We'll use the example found here [Python Merge documentation](https://pandas.pydata.org/pandas-docs/stable/user_guide/merging.html) to illustrate use of the function merge. Given the dataframes `left` and `right`, we'll merge the two based on two keys. When working with more than one key variable, use an array to store the keys as follows: `['key1', 'key2']`. If using a single key variable use a string data type instead, `on='key'`. 

In [0]:
left = pd.DataFrame({'key1': ['K0', 'K0', 'K1', 'K2'],
                     'key2': ['K0', 'K1', 'K0', 'K1'],
                        'A': ['A0', 'A1', 'A2', 'A3'],
                        'B': ['B0', 'B1', 'B2', 'B3']})

right = pd.DataFrame({'key1': ['K0', 'K1', 'K1', 'K2'],
                      'key2': ['K0', 'K0', 'K0', 'K0'],
                         'C': ['C0', 'C1', 'C2', 'C3'],
                         'D': ['D0', 'D1', 'D2', 'D3']})

In [0]:
# display the left dataframe
left

Unnamed: 0,A,B,key1,key2
0,A0,B0,K0,K0
1,A1,B1,K0,K1
2,A2,B2,K1,K0
3,A3,B3,K2,K1


In [0]:
# display the right dataframe
right

Unnamed: 0,C,D,key1,key2
0,C0,D0,K0,K0
1,C1,D1,K1,K0
2,C2,D2,K1,K0
3,C3,D3,K2,K0


What is the result of a left merge?

In [0]:
# we perform a left merge
df = pd.merge(left, right, on=['key1','key2'], how='left')

In [0]:
# display the merged dataframe
df

Unnamed: 0,A,B,key1,key2,C,D
0,A0,B0,K0,K0,C0,D0
1,A2,B2,K1,K0,C1,D1
2,A2,B2,K1,K0,C2,D2
3,,,K2,K0,C3,D3


The result of a left merge is that where the key values of the right dataframe are not in the left dataframe, they are replaced with not a number or `NaN` values in the merged dataframe.

A right merge:

In [0]:
# now do a right merge
df = pd.merge(left, right, on=['key1','key2'], how='right')

In [0]:
# display the merged dataframe
df

Unnamed: 0,A,B,key1,key2,C,D
0,A0,B0,K0,K0,C0,D0
1,A2,B2,K1,K0,C1,D1
2,A2,B2,K1,K0,C2,D2
3,,,K2,K0,C3,D3


Key values in the left frame but not in the right frame are replaced with the values `NaN` in the merged dataframe.

### 1.1 Practice

Go ahead and perform inner and outer merges on the datasets.
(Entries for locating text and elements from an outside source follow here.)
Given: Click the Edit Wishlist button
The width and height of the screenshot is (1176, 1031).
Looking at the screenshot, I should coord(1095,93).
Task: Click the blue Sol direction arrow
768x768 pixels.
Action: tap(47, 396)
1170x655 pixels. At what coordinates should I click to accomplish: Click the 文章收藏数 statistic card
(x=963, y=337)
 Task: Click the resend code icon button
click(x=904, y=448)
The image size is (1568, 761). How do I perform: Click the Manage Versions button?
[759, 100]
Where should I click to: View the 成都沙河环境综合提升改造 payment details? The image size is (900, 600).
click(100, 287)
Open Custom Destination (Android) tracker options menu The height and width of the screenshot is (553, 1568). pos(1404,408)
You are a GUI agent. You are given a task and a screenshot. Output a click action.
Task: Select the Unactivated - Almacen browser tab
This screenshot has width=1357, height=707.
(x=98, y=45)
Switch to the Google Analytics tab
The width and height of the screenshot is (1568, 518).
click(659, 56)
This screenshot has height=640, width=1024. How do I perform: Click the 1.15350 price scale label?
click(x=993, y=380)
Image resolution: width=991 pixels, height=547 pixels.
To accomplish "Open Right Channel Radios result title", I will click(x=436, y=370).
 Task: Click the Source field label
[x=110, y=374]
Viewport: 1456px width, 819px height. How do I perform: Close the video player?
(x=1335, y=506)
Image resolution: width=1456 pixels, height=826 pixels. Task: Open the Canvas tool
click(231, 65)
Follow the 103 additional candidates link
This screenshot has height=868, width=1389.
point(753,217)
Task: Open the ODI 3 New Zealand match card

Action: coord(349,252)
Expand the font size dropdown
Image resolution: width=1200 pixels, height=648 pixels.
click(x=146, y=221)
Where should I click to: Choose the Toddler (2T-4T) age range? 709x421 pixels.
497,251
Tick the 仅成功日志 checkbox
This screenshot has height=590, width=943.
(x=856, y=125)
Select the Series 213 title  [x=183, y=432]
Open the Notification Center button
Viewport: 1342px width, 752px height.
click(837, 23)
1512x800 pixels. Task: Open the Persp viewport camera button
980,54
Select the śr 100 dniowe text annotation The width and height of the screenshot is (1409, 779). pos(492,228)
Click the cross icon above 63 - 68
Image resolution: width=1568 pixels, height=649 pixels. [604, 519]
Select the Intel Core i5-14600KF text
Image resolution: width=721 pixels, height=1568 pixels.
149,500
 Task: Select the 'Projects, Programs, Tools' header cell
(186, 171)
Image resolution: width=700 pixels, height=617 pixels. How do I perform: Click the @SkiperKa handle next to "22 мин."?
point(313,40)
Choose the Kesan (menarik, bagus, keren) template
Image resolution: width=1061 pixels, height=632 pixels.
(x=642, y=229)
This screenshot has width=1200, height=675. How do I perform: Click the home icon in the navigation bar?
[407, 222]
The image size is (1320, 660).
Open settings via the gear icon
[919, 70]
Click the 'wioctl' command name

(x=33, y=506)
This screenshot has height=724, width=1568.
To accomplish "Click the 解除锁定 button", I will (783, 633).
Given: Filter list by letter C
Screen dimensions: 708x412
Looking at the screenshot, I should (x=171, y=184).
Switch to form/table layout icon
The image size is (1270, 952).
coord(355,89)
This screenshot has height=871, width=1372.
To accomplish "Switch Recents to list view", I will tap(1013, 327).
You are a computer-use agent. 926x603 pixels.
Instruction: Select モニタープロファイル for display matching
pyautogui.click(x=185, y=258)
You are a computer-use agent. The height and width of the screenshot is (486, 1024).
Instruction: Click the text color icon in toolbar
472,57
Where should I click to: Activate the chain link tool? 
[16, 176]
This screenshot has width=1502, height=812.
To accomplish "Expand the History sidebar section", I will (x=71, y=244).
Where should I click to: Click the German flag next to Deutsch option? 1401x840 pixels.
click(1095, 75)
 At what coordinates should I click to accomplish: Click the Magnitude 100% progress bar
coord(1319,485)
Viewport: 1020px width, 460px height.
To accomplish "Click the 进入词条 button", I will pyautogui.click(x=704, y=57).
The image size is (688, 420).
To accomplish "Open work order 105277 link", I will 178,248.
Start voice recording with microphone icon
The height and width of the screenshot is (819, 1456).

What differences to you notice?

In [0]:
# inner join

In [0]:
# outer join

## 2. Practice

For this exercise you'll perform an inner merge on a datasets containing movie information. The datasets are available from [MovieLens Latest Datasets](https://grouplens.org/datasets/movielens/latest/). The files have already been downloaded for you. Unzip the file ml-latest-small.zip. Inside you'll find the files `link.csv, movies.csv, ratings.csv` and `tags.csv`. You need to merge `links.csv` and `movies.csv`.

a) Load the necessary libraries. 

In [0]:
import numpy as np
import pandas as pd
import matplotlib.pyplot as plt

In [0]:
# to show plots immediately
%matplotlib inline 

b) Upload the files into dataframes.

c) Explore the data. For instance, you could determine the dimensions of the dataframes. Is it helpful to learn such information?

d) Decide the key variable for merging the dataframes and use inner merge to determine a new dataframe.